_Passage provided:_
□ □ □ □ □ □ □

Eating disorders can harm your physical and mental health. Anorexia, bulimia and binge eating are some of the most common eating disorders. They are typically caused by dissatisfaction with physical appearances. Feeling bad about how you look can often lead to depression. In many cases, this can also lead to suicidal thoughts. Here are a few reasons for this.
- Feeling of hopelessness: Eating disorders typically start out as ways to lose weight and look better. Most patients think that this will make them more popular amongst friends and colleagues. However, when they do not see themselves winning more friends because of their new figure, it can lead to feelings of despair and hopelessness. This can make them feel unworthy of living and give rise to suicidal thoughts.
- Malnourishment: By not eating enough food, the body is deprived of essential nutrients. This can give rise to a number of health issues. Malnourishment also influences how the neurons in the brain function. It can hamper the person’s ability to think clearly and contribute to a distorted sense of reality. As a result, the person may be more easily influenced by negativity.
- Feeling of being a burden: The combination of helplessness, negativity and nutrient deficiency can make the person feel as though they were a burden on everyone else. The attention given to them by friends and family can further intensify such thoughts. In many cases, the person may end up having suicidal thoughts that if he were to give up his life, his friends and family would be better off without him.
- Unrealistic ideals: People with eating disorders typically have unrealistic ideals of the lifestyle and figure they would like to have. When they do not see these goals being achieved in the manner that they dreamt of, it can cause frustration. This can make the person feel worse about himself or herself.
Like any other disease or disorder, it is essential for people with eating disorders to get professional help overcoming their habits. Parents, friends and other members of the family should be supportive and be on the lookout for signs of suicidal thoughts. This includes talking about death, researching means of suicide, not being able to sleep or sleeping too much, isolating oneself from people around, losing interest in activities and hobbies etc. If the person does seem to be having suicidal thoughts, they should not be ignored but brought to the notice of a counsellor immediately.

□ □ □ □ □ □ □

_Extracted material:_
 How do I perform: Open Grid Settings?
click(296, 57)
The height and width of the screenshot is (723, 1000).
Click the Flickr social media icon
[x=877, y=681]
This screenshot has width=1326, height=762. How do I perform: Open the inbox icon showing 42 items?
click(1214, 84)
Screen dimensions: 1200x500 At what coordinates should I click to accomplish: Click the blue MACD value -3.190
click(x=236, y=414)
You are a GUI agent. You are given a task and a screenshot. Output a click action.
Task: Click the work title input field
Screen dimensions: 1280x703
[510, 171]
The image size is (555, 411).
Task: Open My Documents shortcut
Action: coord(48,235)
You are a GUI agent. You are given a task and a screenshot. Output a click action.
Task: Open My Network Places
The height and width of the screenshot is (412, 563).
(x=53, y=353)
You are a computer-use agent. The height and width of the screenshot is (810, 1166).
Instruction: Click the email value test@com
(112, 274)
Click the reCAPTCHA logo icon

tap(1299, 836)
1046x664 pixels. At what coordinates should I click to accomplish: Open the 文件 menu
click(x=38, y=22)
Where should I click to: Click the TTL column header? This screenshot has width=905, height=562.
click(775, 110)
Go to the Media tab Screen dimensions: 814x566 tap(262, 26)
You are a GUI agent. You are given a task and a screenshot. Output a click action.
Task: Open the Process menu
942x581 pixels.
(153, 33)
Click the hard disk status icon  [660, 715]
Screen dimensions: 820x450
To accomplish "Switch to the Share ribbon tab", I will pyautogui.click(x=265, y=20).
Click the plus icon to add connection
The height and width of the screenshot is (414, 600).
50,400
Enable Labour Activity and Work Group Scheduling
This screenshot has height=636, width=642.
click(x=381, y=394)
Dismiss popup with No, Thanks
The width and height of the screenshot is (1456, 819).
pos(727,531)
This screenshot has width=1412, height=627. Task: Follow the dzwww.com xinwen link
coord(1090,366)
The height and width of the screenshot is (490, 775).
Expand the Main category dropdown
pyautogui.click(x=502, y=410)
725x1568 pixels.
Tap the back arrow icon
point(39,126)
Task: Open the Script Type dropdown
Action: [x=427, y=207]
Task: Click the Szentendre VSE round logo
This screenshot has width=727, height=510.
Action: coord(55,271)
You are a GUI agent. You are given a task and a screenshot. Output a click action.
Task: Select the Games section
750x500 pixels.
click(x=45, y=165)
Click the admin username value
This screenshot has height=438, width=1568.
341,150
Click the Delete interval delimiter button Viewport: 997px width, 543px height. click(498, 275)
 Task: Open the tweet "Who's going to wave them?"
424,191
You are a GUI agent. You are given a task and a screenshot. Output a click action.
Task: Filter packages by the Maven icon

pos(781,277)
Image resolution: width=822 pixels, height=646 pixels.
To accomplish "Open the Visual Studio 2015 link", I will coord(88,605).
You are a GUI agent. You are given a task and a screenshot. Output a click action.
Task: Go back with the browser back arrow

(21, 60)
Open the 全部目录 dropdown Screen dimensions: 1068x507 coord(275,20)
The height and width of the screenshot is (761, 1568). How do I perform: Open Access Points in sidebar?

□ □ □ □ □ □ □

_Your objective:_ Could you revise the passage on eating disorders and suicidal thoughts, starting with "Like any other" and going on through "a counsellor immediately.", so that "therapist" takes the place of "counsellor"? This material comes from a different source than the text.

_Output of the exercise:_
Like any other disease or disorder, it is essential for people with eating disorders to get professional help overcoming their habits. Parents, friends and other members of the family should be supportive and be on the lookout for signs of suicidal thoughts. This includes talking about death, researching means of suicide, not being able to sleep or sleeping too much, isolating oneself from people around, losing interest in activities and hobbies etc. If the person does seem to be having suicidal thoughts, they should not be ignored but brought to the notice of a therapist immediately.